**Excerpted passage**
>> begin

Inasmuch therefore as the judicial power of the state is separated from the legislative and confided to the courts as a separate magistracy, and the power to organize courts and appoint judges is conferred by special mandatory provisions, requiring direct action by the General Assembly, those powers cannot be delegated, and the appointment of judges, in all cases where the constitution has not been altered by amendment, can only be made by vote of the Assembly.
But it is claimed that, however that may be, the appointment of Judge Merrill was not within the purview of Sec. 3, Art. 5 of the constitution, for the reason that the cities existing at the time the constitution was adopted, of which Hartford was one, possessed as a franchise the right to hold city courts and appoint their judges, and that the franchise was continued by the clause of that instrument which continued the rights and franchises of corporations. The claim is supported by a decision made by a deceased and distinguished judge of this court on the circuit, but we do not think it should be sustained.

>> end

**Provided material**

>> begin

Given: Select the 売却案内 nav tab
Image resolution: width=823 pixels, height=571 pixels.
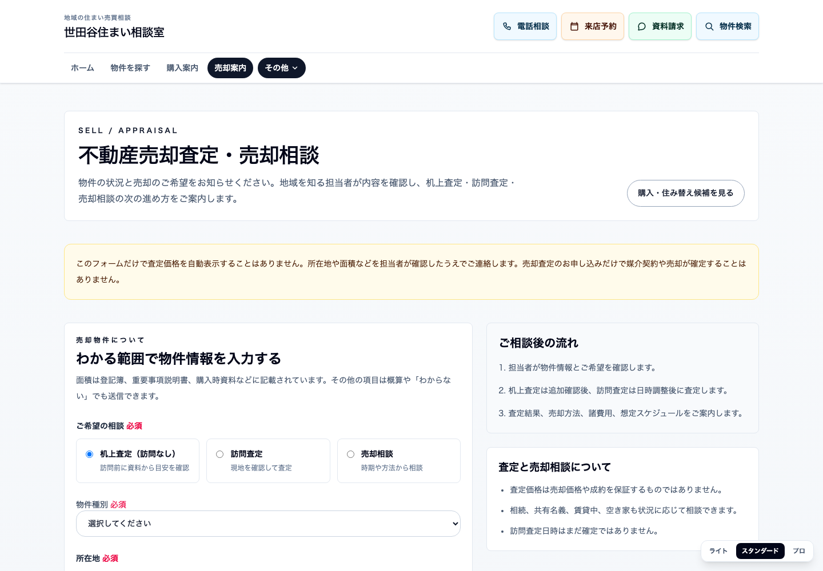Looking at the screenshot, I should pos(230,68).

>> end

**Task instructions**
a. Answer these questions using the passage on judicial appointments:
(i) Where the constitution has not been altered by amendment, by whose vote can judges be appointed?
(ii) Which section and article of the constitution are cited in connection with the appointment of Judge Merrill?
(iii) Which city is named as one of the cities existing when the constitution was adopted?
b. Continue the passage on judicial appointments, starting after its final sentence.

**Answers to the exercise**
a.
(i) The Assembly (the General Assembly).
(ii) Sec. 3, Art. 5.
(iii) Hartford.

b.
**9 It is unnecessary to consider the effect of that continuing clause upon then-existing rights and franchises; or whether, as a mere municipal corporation, the city of Hartford had then or has now, an intangible, vested right, as against the legislature, to have a city court with civil jurisdiction and appoint its judge. No rights or franchises were contemplated by that continuing clause except such as were then existing; and it cannot be construed to embrace new and distinct courts or judicial franchises, (if such they may be called) subsequently created. Whatever might have been true therefore, if the criminal jurisdiction conferred upon this police court had been given, as an extension of its jurisdiction, to the then existing city court, a right to have and enjoy this new and distinct judicial tribunal, or the right to appoint its judge, cannot be regarded as within any franchise then possessed by the city. We are constrained by this view to hold *449 that the law conferred no authority upon the common council to appoint Judge Merrill and that the appointment was void.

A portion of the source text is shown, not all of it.